Эта старушка приходила с палочкой откуда-то из-за горки, где и терялись потом ее следы. И хотя никто не знал, где она живет и как ее звать, ей, как и бабушкам-узбечкам, аккуратно говорили положенное “ассалом алейкум”. Ни с кем, кроме дедашки, она не общалась. Как протекало их общение, оставалось для нас полнейшей загадкой. При слабом дедашкином слухе мы ни разу не слышали, чтобы бабушка-киргизка кричала ему на ухо и даже просто повышала голос. Обычно они сидели рядом, глядя перед собой на впаянные в белую землю разнобокие гладкие камушки (а когда проходило время, мы вновь заставали дедашку одного, и его седые кустистые брови надежно хранили от нас, неискушенных, священные тайны старости).

Как только мы поздоровались с сидящими в сумерках, окно дома наполнилось до самого потолка желтым масленым электричеством, и в нем показалась кенаи.

— Марипи, Аколя, киринлар, овкот таер болди1, — позвала она, и мы пошли есть овкот2.

 

Щенок

“Каждая вещь должна знать свое место”, — говорил дедушка и не любил одалживать никому свои вещи.

Сейчас, когда и он сам, и мир, который он создал вокруг себя, давно заняли свое достойное место в еще далеко не до конца исследованной мною истории долгого детства, протекавшего между двух непохожих саманных домов, я, вспоминая его слова, яснее вижу мотивы совершенного им однажды сурового поступка.

Дедушке и раньше случалось забирать меня, заигравшегося в чуждоязыком дворе, когда, уйдя к “своим” (так называли мою узбекскую родню дедушка с бабушкой), я пропускал обеденное время.

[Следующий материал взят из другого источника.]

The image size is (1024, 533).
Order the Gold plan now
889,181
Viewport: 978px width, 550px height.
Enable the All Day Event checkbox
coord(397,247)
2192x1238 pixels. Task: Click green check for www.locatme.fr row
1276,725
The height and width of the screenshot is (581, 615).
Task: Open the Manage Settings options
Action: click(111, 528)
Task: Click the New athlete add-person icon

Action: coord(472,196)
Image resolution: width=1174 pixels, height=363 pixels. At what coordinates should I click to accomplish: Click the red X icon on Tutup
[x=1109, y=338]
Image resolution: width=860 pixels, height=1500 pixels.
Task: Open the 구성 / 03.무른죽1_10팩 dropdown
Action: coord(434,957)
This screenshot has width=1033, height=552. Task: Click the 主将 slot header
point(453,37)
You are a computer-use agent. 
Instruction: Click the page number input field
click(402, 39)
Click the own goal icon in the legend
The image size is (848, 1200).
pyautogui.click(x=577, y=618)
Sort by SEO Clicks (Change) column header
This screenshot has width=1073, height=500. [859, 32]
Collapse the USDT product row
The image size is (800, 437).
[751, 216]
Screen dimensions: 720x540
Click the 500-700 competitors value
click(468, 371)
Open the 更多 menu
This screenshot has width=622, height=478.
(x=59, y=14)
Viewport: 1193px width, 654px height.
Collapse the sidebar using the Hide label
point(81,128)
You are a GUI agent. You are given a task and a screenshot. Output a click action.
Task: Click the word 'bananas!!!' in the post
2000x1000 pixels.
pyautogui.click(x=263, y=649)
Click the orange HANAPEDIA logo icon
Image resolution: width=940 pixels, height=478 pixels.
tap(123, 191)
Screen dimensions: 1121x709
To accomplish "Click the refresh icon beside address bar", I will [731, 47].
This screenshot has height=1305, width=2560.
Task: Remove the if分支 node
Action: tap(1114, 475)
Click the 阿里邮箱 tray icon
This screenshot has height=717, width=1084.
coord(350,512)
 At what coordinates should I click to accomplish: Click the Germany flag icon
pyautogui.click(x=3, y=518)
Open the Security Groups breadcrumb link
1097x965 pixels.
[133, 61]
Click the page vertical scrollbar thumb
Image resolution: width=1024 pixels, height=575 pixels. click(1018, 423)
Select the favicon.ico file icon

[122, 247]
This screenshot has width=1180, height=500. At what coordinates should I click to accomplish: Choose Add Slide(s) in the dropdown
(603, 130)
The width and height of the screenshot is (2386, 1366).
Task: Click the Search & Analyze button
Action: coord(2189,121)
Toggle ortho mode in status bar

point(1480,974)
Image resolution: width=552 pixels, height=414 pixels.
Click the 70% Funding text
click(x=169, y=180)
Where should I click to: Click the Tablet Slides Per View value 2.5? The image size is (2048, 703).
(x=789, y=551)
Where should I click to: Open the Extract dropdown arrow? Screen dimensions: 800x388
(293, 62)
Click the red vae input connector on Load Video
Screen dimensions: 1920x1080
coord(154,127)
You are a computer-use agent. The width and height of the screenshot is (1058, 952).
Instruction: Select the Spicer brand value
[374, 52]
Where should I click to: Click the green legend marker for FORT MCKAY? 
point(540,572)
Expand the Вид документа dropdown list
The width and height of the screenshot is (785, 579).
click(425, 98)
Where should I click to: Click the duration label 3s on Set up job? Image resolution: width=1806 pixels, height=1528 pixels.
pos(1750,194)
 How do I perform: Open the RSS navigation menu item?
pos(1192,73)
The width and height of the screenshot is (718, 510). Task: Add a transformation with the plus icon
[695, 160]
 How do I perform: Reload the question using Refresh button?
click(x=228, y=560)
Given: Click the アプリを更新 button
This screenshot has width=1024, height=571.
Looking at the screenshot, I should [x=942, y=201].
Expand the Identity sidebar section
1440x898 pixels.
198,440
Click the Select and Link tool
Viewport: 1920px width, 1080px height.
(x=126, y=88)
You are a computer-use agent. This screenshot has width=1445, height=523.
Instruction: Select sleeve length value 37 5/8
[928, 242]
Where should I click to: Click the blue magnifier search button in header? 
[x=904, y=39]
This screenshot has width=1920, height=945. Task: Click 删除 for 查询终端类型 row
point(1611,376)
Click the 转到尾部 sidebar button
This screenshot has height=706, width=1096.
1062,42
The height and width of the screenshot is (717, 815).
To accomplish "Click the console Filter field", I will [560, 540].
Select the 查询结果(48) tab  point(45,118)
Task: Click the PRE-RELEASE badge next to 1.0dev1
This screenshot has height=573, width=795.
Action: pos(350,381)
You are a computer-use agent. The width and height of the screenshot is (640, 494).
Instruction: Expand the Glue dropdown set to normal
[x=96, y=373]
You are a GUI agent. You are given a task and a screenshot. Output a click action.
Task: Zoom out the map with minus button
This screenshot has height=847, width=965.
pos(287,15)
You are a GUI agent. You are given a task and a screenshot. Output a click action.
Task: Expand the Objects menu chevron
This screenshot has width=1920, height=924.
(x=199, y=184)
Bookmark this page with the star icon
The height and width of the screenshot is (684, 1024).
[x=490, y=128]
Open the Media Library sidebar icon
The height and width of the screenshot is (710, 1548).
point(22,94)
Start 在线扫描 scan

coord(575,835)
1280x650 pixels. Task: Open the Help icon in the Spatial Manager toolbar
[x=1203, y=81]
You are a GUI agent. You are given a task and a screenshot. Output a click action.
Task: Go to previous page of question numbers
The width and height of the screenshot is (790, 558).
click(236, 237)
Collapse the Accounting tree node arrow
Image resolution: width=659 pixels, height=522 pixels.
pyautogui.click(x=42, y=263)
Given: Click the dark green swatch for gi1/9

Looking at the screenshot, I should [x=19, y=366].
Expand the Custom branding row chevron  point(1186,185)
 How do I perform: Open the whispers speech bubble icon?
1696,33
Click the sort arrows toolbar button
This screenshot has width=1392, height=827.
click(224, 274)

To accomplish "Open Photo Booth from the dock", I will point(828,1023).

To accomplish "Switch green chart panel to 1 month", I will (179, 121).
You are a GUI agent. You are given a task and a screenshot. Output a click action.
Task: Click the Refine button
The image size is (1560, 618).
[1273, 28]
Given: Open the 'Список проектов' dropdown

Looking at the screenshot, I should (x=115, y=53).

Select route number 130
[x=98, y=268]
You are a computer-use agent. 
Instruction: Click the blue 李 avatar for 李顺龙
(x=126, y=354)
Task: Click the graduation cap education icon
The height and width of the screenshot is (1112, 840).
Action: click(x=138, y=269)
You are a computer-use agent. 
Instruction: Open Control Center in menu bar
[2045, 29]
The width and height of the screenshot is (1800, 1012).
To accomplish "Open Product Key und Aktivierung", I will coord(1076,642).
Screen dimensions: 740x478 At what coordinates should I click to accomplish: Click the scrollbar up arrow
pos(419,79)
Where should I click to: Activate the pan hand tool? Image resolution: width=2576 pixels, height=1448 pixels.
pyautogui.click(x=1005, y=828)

На этот раз причина у меня была веская: кто-то принес во двор щенка. Окруженный со всех сторон босоногими корточками, он вертел головой, выбирая, кого лизнуть, а мы спорили о породе, не допуская мысли, что будущий сторож мог оказаться дворняжкой.

— Если во рту черное, значит, злой будет, — со знанием дела указывала Мадина пальцем куда-то за мелкие, только начавшие прорезываться верхние зубы.

Поглощенный зрелищем, я увидел дедушку последним.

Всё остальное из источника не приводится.